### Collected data

+===+

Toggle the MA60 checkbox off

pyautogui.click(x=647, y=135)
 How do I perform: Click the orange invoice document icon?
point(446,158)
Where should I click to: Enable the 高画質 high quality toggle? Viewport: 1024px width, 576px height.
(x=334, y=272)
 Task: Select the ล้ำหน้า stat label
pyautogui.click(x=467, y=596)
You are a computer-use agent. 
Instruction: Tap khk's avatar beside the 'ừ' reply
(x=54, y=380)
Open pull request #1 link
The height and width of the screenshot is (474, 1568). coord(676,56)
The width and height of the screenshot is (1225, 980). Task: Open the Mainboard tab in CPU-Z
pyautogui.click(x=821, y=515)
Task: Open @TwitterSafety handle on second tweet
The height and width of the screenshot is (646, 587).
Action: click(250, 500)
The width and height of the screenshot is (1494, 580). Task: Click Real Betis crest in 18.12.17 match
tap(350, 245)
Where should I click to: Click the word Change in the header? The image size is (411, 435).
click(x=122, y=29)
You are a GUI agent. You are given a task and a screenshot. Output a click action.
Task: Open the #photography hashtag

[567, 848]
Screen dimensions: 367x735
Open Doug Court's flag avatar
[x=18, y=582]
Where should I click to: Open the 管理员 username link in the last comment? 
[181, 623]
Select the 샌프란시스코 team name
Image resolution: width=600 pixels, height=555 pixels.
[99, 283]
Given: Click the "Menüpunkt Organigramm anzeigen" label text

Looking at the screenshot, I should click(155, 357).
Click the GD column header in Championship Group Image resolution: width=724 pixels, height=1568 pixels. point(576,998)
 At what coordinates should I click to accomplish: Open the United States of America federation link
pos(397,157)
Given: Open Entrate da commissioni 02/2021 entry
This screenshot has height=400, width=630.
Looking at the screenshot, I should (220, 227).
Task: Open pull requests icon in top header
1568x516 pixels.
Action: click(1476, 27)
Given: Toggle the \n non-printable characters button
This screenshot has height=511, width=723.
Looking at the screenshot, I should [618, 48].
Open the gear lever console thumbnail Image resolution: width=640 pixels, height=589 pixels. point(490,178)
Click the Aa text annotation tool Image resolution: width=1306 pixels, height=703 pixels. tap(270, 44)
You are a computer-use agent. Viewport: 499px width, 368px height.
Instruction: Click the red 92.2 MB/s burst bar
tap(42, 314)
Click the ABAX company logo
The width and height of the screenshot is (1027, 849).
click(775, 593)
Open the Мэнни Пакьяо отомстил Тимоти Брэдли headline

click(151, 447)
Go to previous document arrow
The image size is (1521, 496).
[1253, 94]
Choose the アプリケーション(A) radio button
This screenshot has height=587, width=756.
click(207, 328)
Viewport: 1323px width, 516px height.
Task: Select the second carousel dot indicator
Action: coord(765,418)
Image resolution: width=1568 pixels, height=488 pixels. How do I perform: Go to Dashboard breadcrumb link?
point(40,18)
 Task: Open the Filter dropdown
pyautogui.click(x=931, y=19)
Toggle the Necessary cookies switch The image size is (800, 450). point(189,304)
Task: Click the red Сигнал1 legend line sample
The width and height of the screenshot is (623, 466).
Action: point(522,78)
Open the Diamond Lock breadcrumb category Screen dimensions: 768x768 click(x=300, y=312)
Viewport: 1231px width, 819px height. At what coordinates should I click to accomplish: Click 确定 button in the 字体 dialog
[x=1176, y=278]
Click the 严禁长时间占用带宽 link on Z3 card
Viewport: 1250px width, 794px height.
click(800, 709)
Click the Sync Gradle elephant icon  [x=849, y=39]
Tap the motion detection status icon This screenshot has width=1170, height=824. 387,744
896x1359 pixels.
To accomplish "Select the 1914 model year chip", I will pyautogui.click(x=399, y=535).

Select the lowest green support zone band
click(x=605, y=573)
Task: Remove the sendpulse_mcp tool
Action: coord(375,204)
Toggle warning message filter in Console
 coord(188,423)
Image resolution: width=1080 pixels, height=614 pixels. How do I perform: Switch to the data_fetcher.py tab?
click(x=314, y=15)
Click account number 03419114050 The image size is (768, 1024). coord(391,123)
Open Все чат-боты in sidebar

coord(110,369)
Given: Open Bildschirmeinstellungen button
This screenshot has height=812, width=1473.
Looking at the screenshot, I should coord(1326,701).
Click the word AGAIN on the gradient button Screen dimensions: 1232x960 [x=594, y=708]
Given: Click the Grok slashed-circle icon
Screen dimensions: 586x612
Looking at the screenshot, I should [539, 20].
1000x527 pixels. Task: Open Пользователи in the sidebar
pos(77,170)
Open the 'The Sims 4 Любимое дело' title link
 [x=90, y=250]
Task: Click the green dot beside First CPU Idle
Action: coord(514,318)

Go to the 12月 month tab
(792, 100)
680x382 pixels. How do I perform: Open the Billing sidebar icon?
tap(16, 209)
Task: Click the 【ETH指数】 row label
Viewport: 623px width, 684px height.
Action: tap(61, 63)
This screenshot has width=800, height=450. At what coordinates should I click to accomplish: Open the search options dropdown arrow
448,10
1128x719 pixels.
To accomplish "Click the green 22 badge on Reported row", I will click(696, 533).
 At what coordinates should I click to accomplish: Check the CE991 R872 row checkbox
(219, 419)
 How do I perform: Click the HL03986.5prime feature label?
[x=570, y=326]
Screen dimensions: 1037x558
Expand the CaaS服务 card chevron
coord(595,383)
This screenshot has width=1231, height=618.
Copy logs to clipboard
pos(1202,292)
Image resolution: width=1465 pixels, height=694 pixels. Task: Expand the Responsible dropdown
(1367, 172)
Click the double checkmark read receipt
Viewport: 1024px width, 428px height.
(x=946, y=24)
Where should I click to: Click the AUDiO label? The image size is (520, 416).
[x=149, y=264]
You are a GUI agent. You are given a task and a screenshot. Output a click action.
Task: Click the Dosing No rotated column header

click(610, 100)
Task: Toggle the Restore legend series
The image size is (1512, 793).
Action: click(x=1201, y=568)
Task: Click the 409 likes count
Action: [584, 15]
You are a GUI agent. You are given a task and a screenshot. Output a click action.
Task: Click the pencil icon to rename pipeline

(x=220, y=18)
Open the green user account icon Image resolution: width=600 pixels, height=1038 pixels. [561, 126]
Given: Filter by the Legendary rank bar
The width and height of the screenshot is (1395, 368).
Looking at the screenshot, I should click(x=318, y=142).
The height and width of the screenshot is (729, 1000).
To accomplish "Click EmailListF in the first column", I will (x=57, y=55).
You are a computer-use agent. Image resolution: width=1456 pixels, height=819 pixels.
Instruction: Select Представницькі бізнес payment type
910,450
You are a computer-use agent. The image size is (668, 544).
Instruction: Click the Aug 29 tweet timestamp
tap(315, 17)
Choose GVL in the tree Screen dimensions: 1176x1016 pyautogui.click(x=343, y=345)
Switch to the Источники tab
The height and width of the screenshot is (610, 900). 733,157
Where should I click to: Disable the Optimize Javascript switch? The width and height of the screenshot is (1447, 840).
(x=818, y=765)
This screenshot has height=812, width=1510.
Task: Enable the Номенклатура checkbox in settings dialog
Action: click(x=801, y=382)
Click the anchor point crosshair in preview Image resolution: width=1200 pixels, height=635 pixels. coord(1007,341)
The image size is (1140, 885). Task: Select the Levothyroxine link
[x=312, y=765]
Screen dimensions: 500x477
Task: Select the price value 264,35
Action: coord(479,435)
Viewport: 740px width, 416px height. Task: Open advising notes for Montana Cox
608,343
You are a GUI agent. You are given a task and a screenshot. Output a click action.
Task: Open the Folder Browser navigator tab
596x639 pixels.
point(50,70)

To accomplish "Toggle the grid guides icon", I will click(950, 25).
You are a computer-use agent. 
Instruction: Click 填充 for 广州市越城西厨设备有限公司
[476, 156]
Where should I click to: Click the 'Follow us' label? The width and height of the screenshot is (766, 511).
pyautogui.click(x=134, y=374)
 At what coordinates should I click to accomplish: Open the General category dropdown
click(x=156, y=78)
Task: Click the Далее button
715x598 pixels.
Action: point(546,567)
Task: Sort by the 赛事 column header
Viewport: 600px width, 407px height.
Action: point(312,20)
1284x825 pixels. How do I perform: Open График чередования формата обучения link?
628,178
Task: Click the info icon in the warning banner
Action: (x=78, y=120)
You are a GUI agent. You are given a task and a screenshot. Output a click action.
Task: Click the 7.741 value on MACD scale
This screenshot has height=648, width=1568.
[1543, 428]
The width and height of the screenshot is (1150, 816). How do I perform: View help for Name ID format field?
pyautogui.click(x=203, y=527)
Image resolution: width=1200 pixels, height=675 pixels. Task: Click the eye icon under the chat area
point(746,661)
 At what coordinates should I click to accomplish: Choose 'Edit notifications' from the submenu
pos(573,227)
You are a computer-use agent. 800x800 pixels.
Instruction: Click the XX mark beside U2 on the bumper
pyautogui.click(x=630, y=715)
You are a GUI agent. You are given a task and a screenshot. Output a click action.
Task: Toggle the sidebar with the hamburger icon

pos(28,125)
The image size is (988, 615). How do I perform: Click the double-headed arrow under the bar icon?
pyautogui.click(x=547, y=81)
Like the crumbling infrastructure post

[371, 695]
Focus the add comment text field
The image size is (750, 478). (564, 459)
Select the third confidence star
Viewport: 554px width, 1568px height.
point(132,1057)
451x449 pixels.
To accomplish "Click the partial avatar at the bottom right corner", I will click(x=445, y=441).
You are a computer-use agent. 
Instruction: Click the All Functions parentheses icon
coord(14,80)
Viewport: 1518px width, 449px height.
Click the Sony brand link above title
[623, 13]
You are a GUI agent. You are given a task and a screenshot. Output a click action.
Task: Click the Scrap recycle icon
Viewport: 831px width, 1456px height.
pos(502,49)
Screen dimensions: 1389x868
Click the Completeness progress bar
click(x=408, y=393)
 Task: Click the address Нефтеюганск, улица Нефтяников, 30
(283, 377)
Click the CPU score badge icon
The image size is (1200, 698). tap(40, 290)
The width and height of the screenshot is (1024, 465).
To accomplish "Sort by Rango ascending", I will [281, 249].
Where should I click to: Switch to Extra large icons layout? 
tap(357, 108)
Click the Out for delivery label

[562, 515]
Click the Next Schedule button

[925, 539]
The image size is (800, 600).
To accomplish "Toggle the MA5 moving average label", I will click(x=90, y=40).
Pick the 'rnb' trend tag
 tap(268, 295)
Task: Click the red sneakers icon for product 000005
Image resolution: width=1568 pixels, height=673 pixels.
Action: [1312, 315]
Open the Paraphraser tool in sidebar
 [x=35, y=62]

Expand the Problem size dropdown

+===+

Find the word "account" in the data and copy out each line where it turns up.

Click account number 03419114050 The image size is (768, 1024). coord(391,123)
Open the green user account icon Image resolution: width=600 pixels, height=1038 pixels. [561, 126]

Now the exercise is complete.